The final spreadsheet was all in one worksheet, but had four separate sections for the cities in Rhode Island where I had located Gilroys: Newport, Providence, Westerly and Bristol. There pairs of columns for each entry with occupation and address. Above those headers, I merged the cells to enter the year. Above the year was a brief title for the source, with the page numbers. As you can imagine, the spreadsheet had many columns.

For me, it was important to know that ChatGPT was using all the data in the spreadsheet, so I had it create a listing based on each entry (name, year, occupation, address). I then verified that all the individuals that I had input were being seen by ChatGPT. A complication arose. Even though I uploaded the spreadsheet with the revised city directory entries into the Project, ChatGPT told me that it could not access the spreadsheet. It suggested that I post a screenshot, or the cells, to accompany my questions. So I did.

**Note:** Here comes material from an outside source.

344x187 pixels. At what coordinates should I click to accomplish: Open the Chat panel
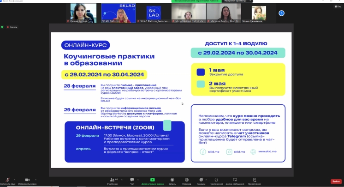[132, 180]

At the end of ironing out the directions for this task, based on the output, I asked ChatGPT to provide a prompt that would have created a list with all the collected data for me. In the end, I added two columns to this integrity checking spreadsheet: a number to correspond with the individual in the row of the spreadsheet, and a number referencing the source of the data. We also decided it was best for ChatGPT to take in one city at a time, then have me verify that it had the entries before doing the analysis.

ChatGPT created a very detailed reusable prompt with sections describing for the following subtasks:

  • Work by city section only
  • Preserve spreadsheet row order exactly
  • Extract strictly left to right
  • Use exact visible cell text only
  • Output format
  • Add source list below each city table Include abbreviation notes
  • Mandatory verification stop

A report correlating the city directories with the census data was generated. Four families were identified as units, and the backbone of the migration of Gilroys was hypothesized. I then asked for additional insights. I reminded ChatGPT about the single women who came before the families, and they were also discussed. I also had lists of all the people found in the city directories printed by city to include in an appendix.

A lot of the push-pull between ChatGPT during the creation of a report was the fact that it seemed to want to talk about the report more than create it. I had to guide it to create a product more through this task than through the previous one. Honestly, the effort to manually reformat and check the data did help me get immersed in the data in a way that telling someone, or an AI, to collect and analyze data would ever do. (Being hands-on also helped me to combine data during the next phase when I was collecting vital records data.)

In its crosswalk through the city directory data and census data, ChatGPT now had five strong lines. It also saw the connections between parts of the family and addresses. There were clusters on streets: Burn’s Court / Byrnes Court cluster in Newport, and Manton Avenue in Providence. The census where Timothy and Eliza were in Providence were correlated to directory entry for him Manton Avenue. That address was also one where my great-grandfather would live after his parents’ deaths. (More on that story after vital records.) This work may be laying groundwork for chain migration!

Although I know more about the family at this point than ChatGPT (until I add vital records data), I became excited because the married women were speaking through their husbands’ entries! The power of combining different types of records by compiling them was becoming more obvious.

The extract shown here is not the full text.